## SELECTED TEXT
I’ve made two complete examples of fine-tuning BERT-Base model — for classification and question answering tasks. The BERT-Large model requires significantly more memory than the BERT-Base, so it can not be trained on a consumer-grade GPU like RTX 2080Ti (and RTX 3090 is not yet supported by Tensorflow):
- BERT-Base: 12-layer, 768-hidden, 12-heads, 110M parameters
- BERT-Large: 24-layer, 1024-hidden, 16-heads, 340M parameters
The main goal was to write examples in a pure python, combine data processing, training and testing processes in a single script file, and also make this example compatible with pre-trained TF Hub models. This makes these examples easier to understand, adapt to new tasks and keep the model up to date with TF Hub. This project is also available on my GitHub.
The BERT input sequence unambiguously represents both single text and text pairs. In the former, the BERT input sequence is the concatenation of the special classification token CLS, tokens of a text sequence, and the special separation token SEP. In the latter, the BERT input sequence is the concatenation of CLS, tokens of the first text sequence, SEP, tokens of the second text sequence, and SEP.

## EXTRACTED MATERIAL

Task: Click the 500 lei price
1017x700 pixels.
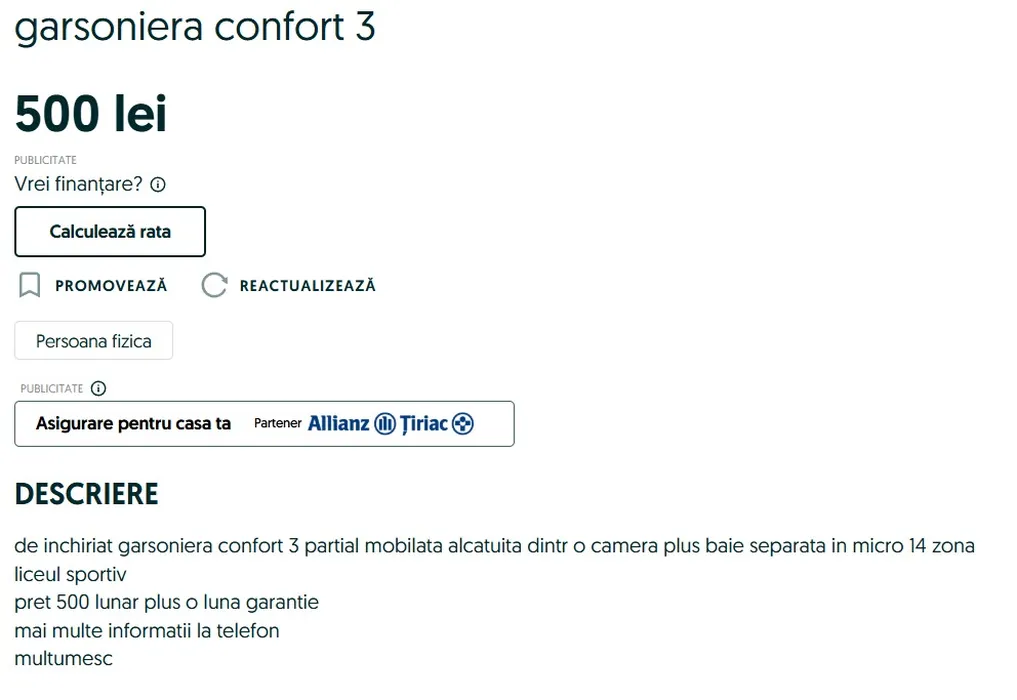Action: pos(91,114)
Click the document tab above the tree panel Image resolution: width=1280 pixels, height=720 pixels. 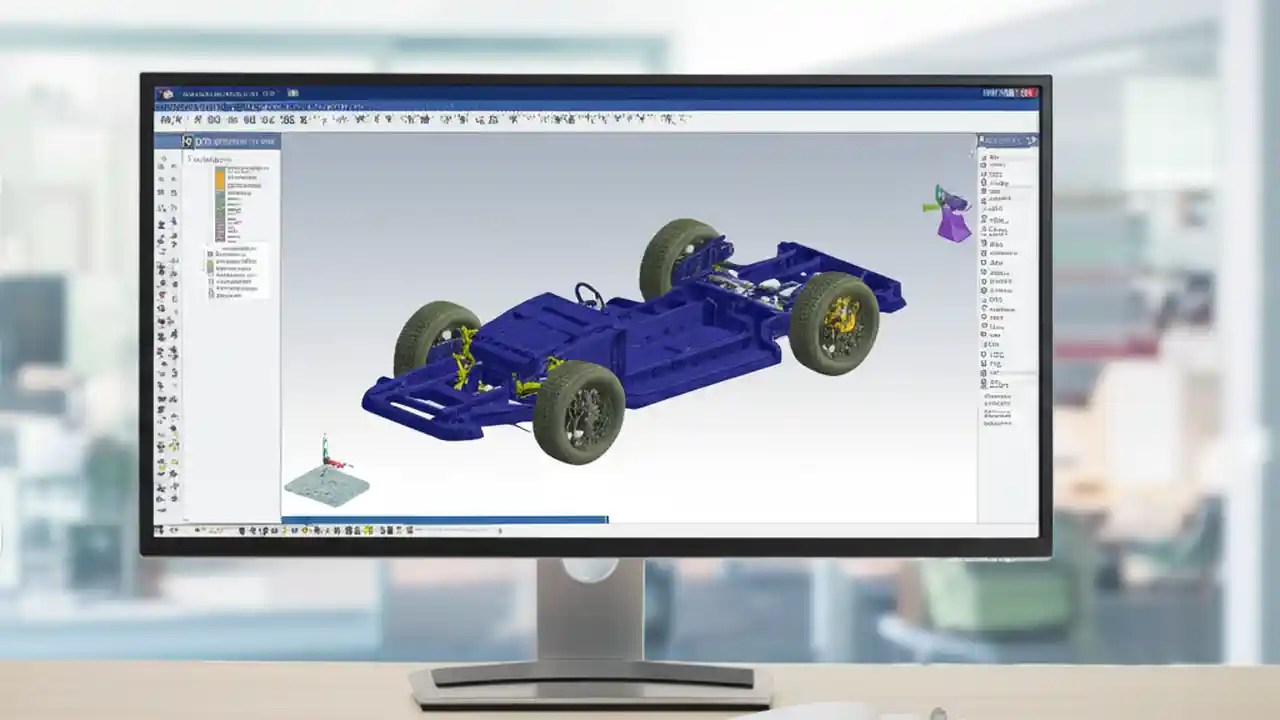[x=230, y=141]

==

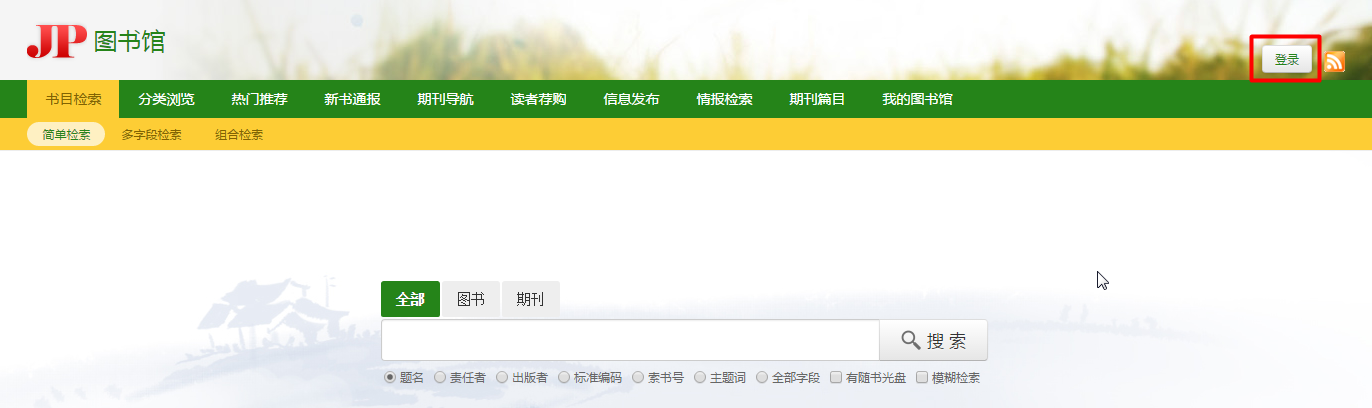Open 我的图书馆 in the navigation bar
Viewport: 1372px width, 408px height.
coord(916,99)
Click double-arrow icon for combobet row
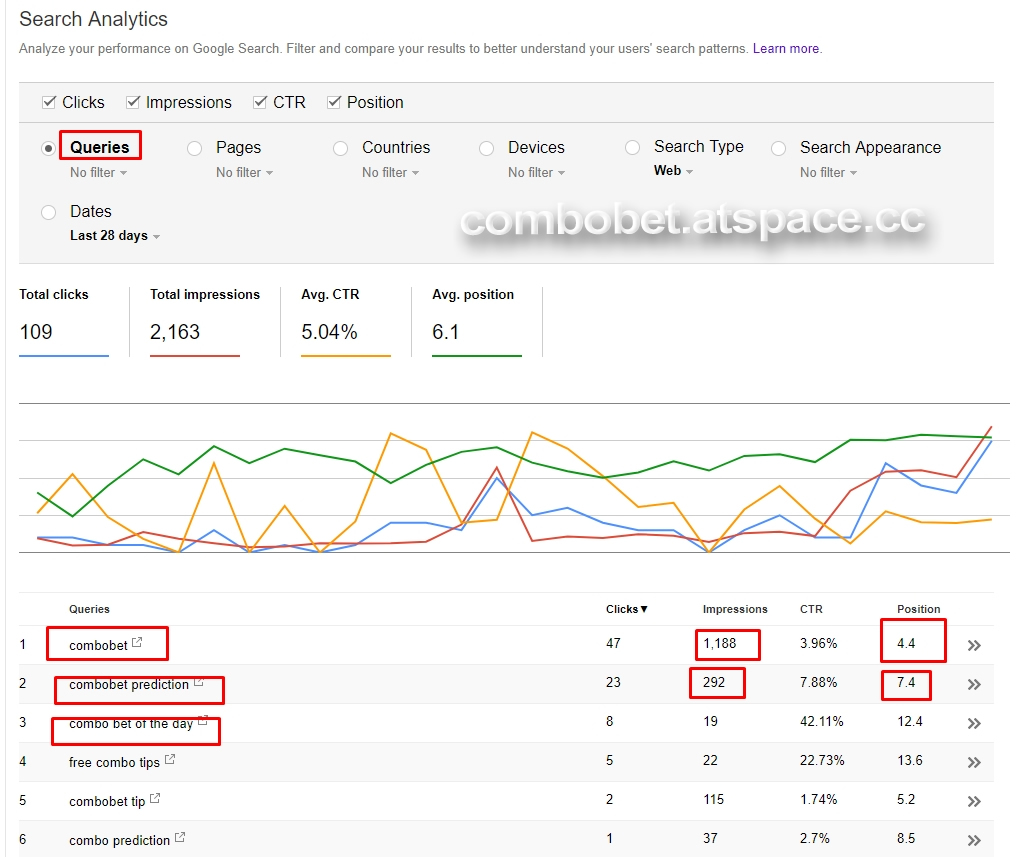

--

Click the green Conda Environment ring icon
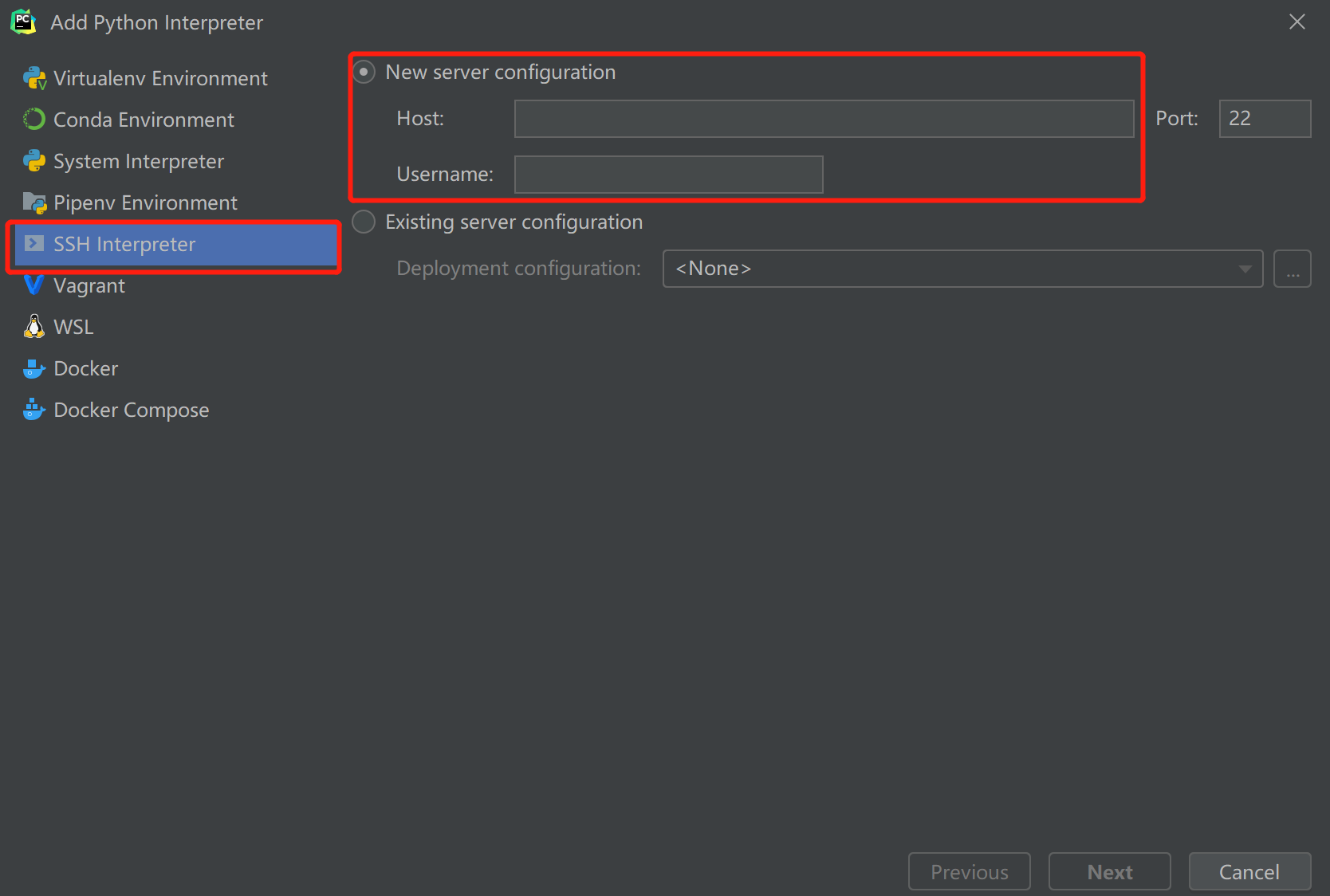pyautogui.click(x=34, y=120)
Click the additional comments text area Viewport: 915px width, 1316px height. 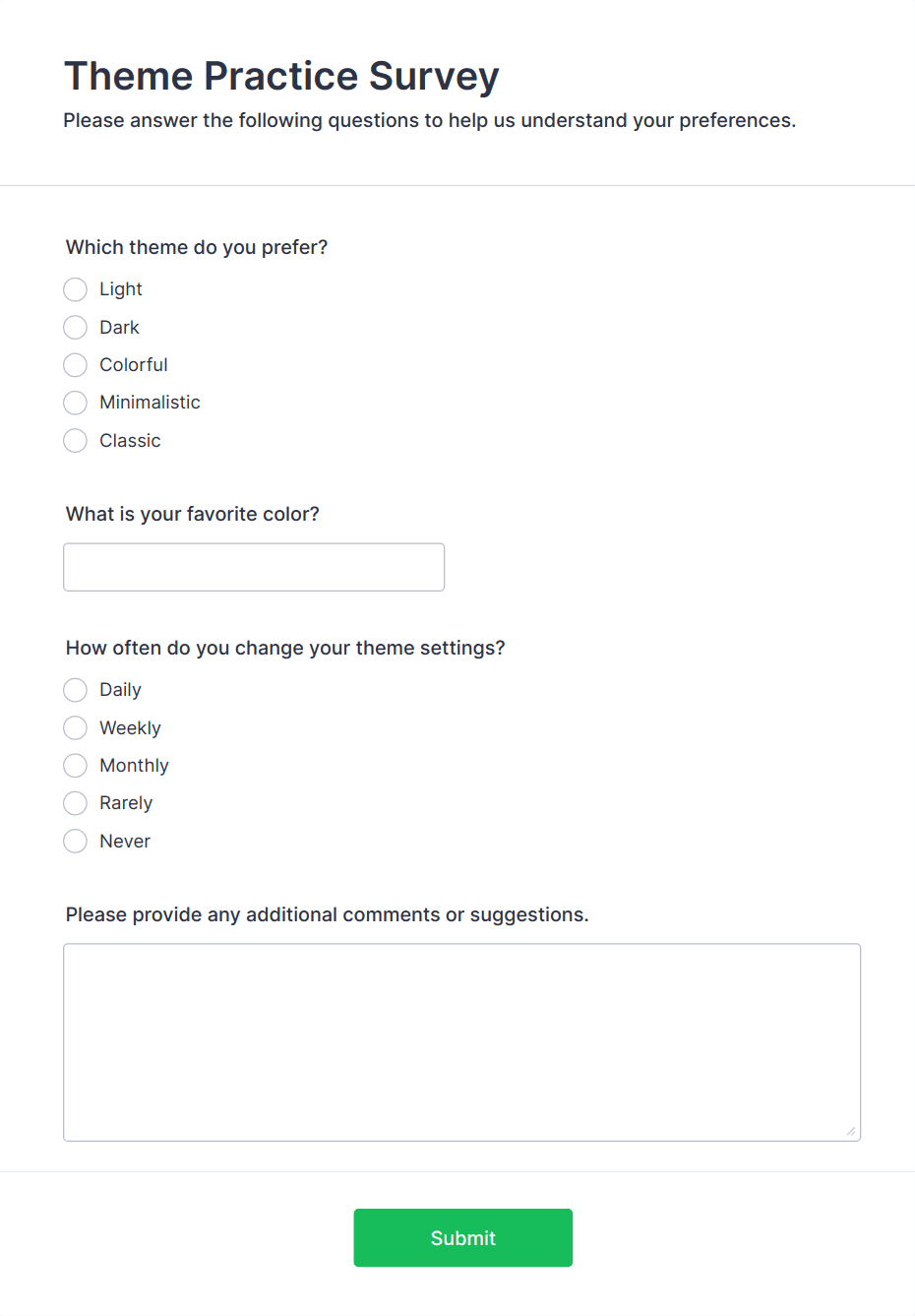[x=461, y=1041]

## CHECK YOUR UNDERSTANDING
1: According to the BERT fine-tuning text, why can't the BERT-Large model be trained on a consumer-grade GPU like the RTX 2080Ti?
2: List, in order, every component that is concatenated to form the BERT input sequence for a text pair, as described in the BERT fine-tuning text.
3: Transcribe everything in the BERT fine-tuning text from "I’ve made two" down to "on my GitHub.".

## TASK ANSWERS
1: It requires significantly more memory than the BERT-Base model.

2:
1. CLS
2. Tokens of the first text sequence
3. SEP
4. Tokens of the second text sequence
5. SEP

3:
I’ve made two complete examples of fine-tuning BERT-Base model — for classification and question answering tasks. The BERT-Large model requires significantly more memory than the BERT-Base, so it can not be trained on a consumer-grade GPU like RTX 2080Ti (and RTX 3090 is not yet supported by Tensorflow):
- BERT-Base: 12-layer, 768-hidden, 12-heads, 110M parameters
- BERT-Large: 24-layer, 1024-hidden, 16-heads, 340M parameters
The main goal was to write examples in a pure python, combine data processing, training and testing processes in a single script file, and also make this example compatible with pre-trained TF Hub models. This makes these examples easier to understand, adapt to new tasks and keep the model up to date with TF Hub. This project is also available on my GitHub.